论文标题
时间序列的弹性产品量化
Elastic Product Quantization for Time Series
论文作者
论文摘要
由于存储成本高和计算要求,在实践中很难分析众多或长时间的序列。因此,已经提出了技术来生成时间序列的紧凑相似性保护表示,从而在大型内存数据收集中实现实时相似性搜索。但是,现有技术不适合评估序列在本地不相同时的相似性。在本文中,我们建议将产品量化用于有效的相似性比较时间循环下的时间序列。这个想法是首先通过将时间序列划分为相等长度的子序列来压缩数据,该长度由简短代码表示。然后可以通过其代码之间的预计弹性距离有效地近似两个时间序列之间的距离。分区分为子序列力不需要的对准,我们使用最大重叠离散小波变换(MODWT)的前对准步骤来解决。为了证明我们方法的效率和准确性,我们在最近的邻居分类和聚类应用程序中对基准数据集进行了广泛的实验评估。总体而言,提出的解决方案是在时间序列应用中的弹性度量替代的高效(在记忆使用时间和计算时间方面)。

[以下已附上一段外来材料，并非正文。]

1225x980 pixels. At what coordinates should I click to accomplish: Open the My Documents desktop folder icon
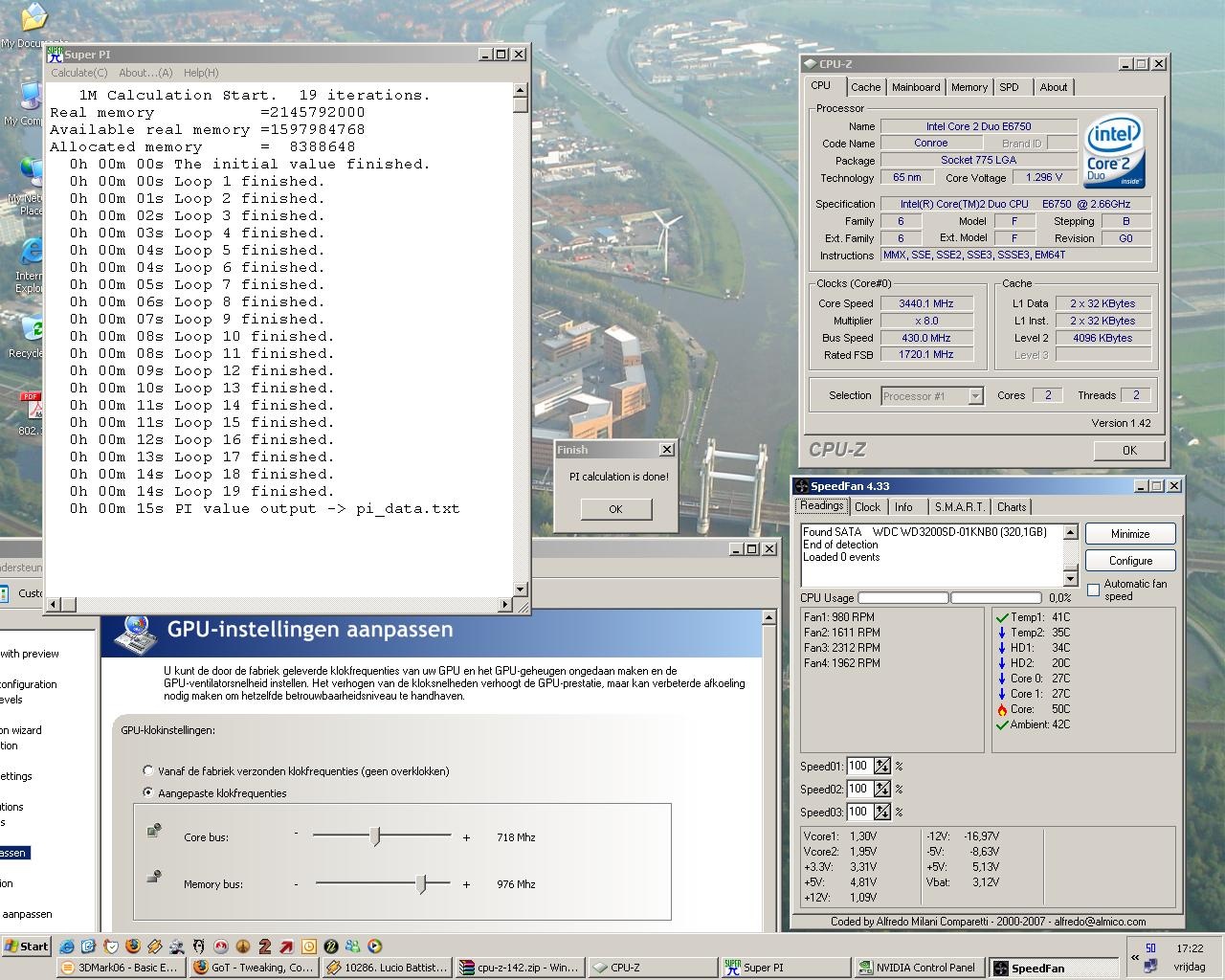coord(33,19)
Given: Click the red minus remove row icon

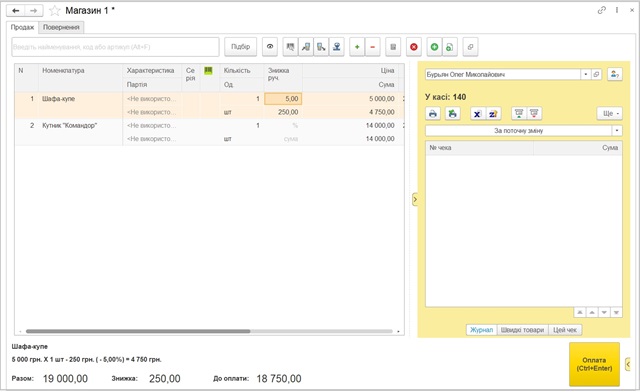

Analyzing numerous or long time series is difficult in practice due to the high storage costs and computational requirements. Therefore, techniques have been proposed to generate compact similarity-preserving representations of time series, enabling real-time similarity search on large in-memory data collections. However, the existing techniques are not ideally suited for assessing similarity when sequences are locally out of phase. In this paper, we propose the use of product quantization for efficient similarity-based comparison of time series under time warping. The idea is to first compress the data by partitioning the time series into equal length sub-sequences which are represented by a short code. The distance between two time series can then be efficiently approximated by pre-computed elastic distances between their codes. The partitioning into sub-sequences forces unwanted alignments, which we address with a pre-alignment step using the maximal overlap discrete wavelet transform (MODWT). To demonstrate the efficiency and accuracy of our method, we perform an extensive experimental evaluation on benchmark datasets in nearest neighbors classification and clustering applications. Overall, the proposed solution emerges as a highly efficient (both in terms of memory usage and computation time) replacement for elastic measures in time series applications.